O condenado voltará ao convívio
social, seja após o cumprimento integral da pena ou mediante a concessão de
livramento condicional. Nesse sentido, as “saídas temporárias” servem como
instrumento importante para se aferir a efetiva recuperação do condenado, ainda
durante o cumprimento da pena. Sem dúvida, trata-se de relevante ferramenta
para estimular o preso a desenvolver boa conduta e assim prepará-lo, de forma
adequada, para que ele retorne, gradativamente, ao saudável convívio social.
Assim, longe de fomentar a
criminalidade ou de sugerir impunidade, o instituto da “saída temporária” deve
ser visto e compreendido como algo benéfico à própria sociedade, na exata
medida em que contribui, e muito, para a ressocialização do criminoso.
Para o leigo, seria até possível
afirmar que o Estado, ao colocar nas ruas um grande número de condenados,
estaria, em realidade, facilitando a “fuga em massa” de detentos e assim
contribuindo para um possível aumento da violência. Ledo engano, porém!
Se tomarmos por base o fato de
que, em geral, o percentual de presos que não retornam às unidades carcerárias
depois de cada “saída temporária” não ultrapassa, em média, a casa dos 8%,
ficará fácil notar que o instituto, de fato, vem alcançando seus objetivos.

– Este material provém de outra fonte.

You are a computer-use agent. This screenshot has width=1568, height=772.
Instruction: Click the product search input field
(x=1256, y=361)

Positivamente, seria mesmo uma verdadeira utopia imaginar que, após a concessão
do benefício, 100% dos presos retornassem às suas unidades carcerárias. Nesse
sentido, se é certo que apenas oito de cada cem acabam frustrando a benesse,
então, por óbvio, é preciso reconhecer que a medida é, de fato, eficiente.

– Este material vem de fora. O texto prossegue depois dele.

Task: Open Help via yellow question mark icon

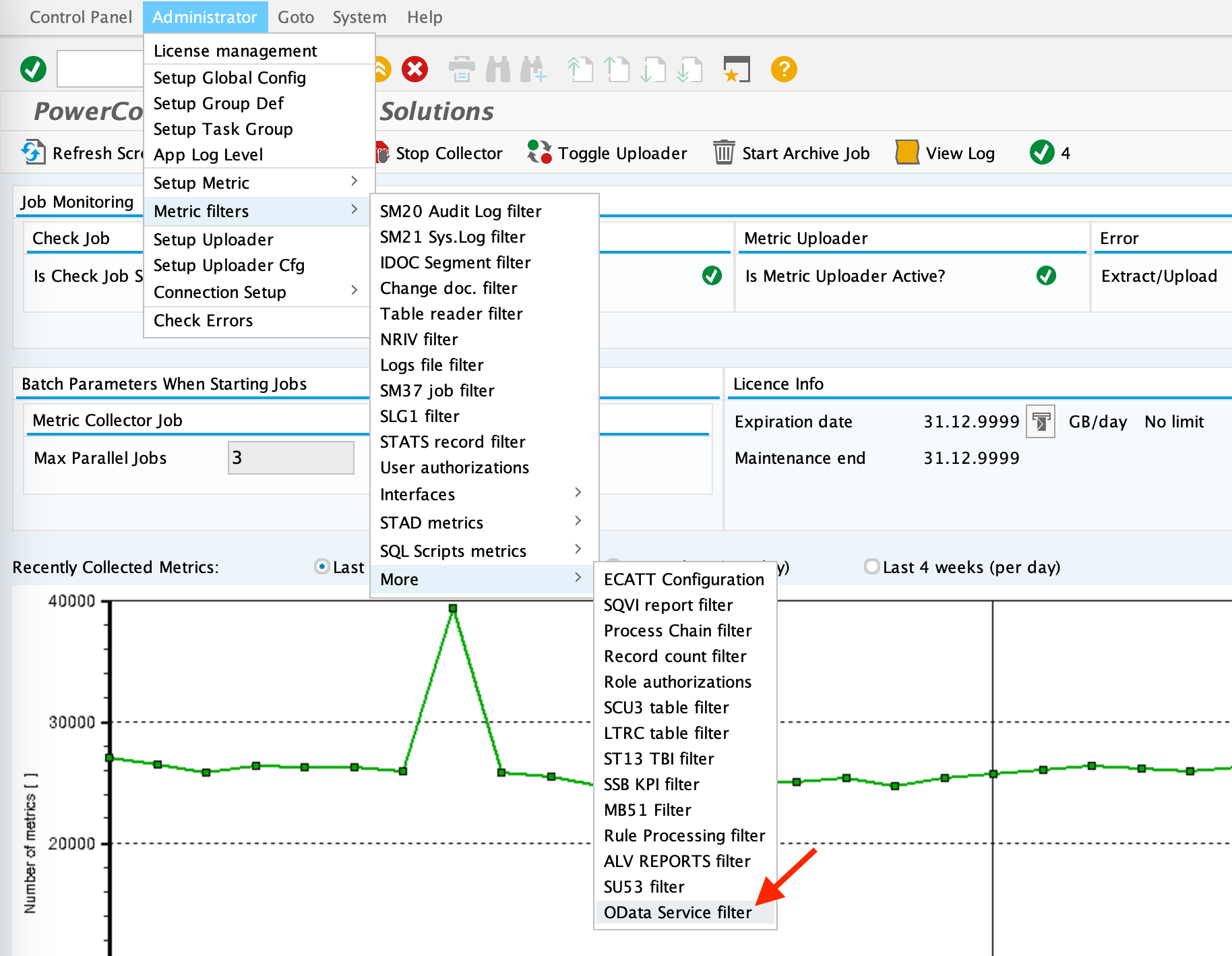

Quanto aos tais “oito de cada
cem” que frustram a iniciativa, é preciso dizer que isso representa muito pouco
para a sociedade. Não se pode admitir que um instrumento tão importante para o
condenado, e também para o corpo social, seja tão duramente criticado por conta
de um percentual quase irrelevante.
Os críticos da “saída
temporária” devem ter em mente que, entre perdas e ganhos, é preferível salvar
92% dos presos que cumprem a medida do que, simplesmente, colocar um fim na
benesse por conta daqueles 8% que frustram a finalidade da pena.
É bom dizer que o risco inerente
à medida, à evidência, faz parte do chamado “pacto social” e deve ser entendido
como uma contribuição do corpo social (que é a “maioria”) para a efetiva
recuperação de uma minoria (os presos).
É evidente que o Poder
Legislativo pode, e até deve, propor mudanças na LEP para tentar aprimorar o
benefício da “saída temporária”, o que poderia ser feito com a inclusão de
novos requisitos como, por exemplo, a exigência de comportamento exemplar, o
uso obrigatório de tornozeleiras eletrônicas, o cumprimento de ao menos metade do
total da pena para condenados por crimes hediondos etc. Contudo, o que não pode
ser feito, em nenhuma hipótese, é simplesmente extingui-lo, assim atendendo à
pregação inconsequente de alguns grupos mais radicais, já que tal medida
representaria, no longo prazo, verdadeiro “tiro no pé”.
Euro Bento Maciel Filho é mestre
em Direito Penal pela PUC/SP. Também é professor universitário, de Direito
Penal e Prática Penal, advogado criminalista e sócio do escritório Euro Maciel
Filho e Tyles – Sociedade de Advogados.
Um comentário:
PARA CADA CEM OITO NÃO RETORNAM, QUE FOSSE APENAS UM, JÁ SERIA UM PESO ENORME PARA A SOCIEDADE, UM ABSURDO.